What you need to do:
The entries below contain a stretch that opens with the line containing "Task: Choose the ITV channel logo" and closes with the line containing "The height and width of the screenshot is (486, 1024)."; set down that stretch exactly, both ends included, and nothing else.

=-=-=

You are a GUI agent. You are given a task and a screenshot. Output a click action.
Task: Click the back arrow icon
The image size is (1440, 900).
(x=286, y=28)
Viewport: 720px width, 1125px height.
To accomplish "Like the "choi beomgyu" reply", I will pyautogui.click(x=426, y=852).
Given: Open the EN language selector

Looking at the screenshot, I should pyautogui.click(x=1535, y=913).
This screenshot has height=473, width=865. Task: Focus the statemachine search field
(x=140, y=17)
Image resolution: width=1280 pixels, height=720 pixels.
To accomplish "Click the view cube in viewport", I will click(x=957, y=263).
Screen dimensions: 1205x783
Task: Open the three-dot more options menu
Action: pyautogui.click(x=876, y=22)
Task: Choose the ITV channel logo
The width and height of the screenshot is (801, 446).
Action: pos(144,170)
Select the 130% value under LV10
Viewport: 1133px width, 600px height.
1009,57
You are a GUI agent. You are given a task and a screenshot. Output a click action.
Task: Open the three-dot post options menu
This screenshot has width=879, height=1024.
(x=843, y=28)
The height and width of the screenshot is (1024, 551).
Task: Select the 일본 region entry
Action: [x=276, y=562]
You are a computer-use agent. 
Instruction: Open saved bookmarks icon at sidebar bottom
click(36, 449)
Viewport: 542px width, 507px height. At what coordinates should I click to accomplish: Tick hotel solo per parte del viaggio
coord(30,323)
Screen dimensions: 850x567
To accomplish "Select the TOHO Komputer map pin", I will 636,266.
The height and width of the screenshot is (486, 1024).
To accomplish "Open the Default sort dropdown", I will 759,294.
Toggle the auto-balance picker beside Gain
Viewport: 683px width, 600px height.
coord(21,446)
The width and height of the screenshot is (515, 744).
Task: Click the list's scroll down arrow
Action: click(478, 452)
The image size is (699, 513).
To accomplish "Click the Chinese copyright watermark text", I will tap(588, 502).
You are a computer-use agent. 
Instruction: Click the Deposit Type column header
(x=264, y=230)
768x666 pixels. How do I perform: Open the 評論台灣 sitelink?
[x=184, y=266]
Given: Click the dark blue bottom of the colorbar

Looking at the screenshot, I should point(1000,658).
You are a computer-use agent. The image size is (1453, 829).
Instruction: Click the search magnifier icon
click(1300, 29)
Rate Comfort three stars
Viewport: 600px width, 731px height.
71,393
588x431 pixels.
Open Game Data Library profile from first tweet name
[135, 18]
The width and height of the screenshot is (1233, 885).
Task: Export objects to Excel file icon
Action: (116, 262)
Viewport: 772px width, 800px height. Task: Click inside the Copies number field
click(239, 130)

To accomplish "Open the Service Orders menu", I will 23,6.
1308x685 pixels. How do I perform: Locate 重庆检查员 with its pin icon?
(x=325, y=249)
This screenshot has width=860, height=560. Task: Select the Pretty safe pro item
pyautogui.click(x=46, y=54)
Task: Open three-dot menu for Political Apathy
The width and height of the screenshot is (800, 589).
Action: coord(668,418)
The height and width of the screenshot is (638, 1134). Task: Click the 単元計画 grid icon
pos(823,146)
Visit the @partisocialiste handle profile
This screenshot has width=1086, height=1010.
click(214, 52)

=-=-=

Solved problem:
Task: Choose the ITV channel logo
The width and height of the screenshot is (801, 446).
Action: pos(144,170)
Select the 130% value under LV10
Viewport: 1133px width, 600px height.
1009,57
You are a GUI agent. You are given a task and a screenshot. Output a click action.
Task: Open the three-dot post options menu
This screenshot has width=879, height=1024.
(x=843, y=28)
The height and width of the screenshot is (1024, 551).
Task: Select the 일본 region entry
Action: [x=276, y=562]
You are a computer-use agent. 
Instruction: Open saved bookmarks icon at sidebar bottom
click(36, 449)
Viewport: 542px width, 507px height. At what coordinates should I click to accomplish: Tick hotel solo per parte del viaggio
coord(30,323)
Screen dimensions: 850x567
To accomplish "Select the TOHO Komputer map pin", I will 636,266.
The height and width of the screenshot is (486, 1024).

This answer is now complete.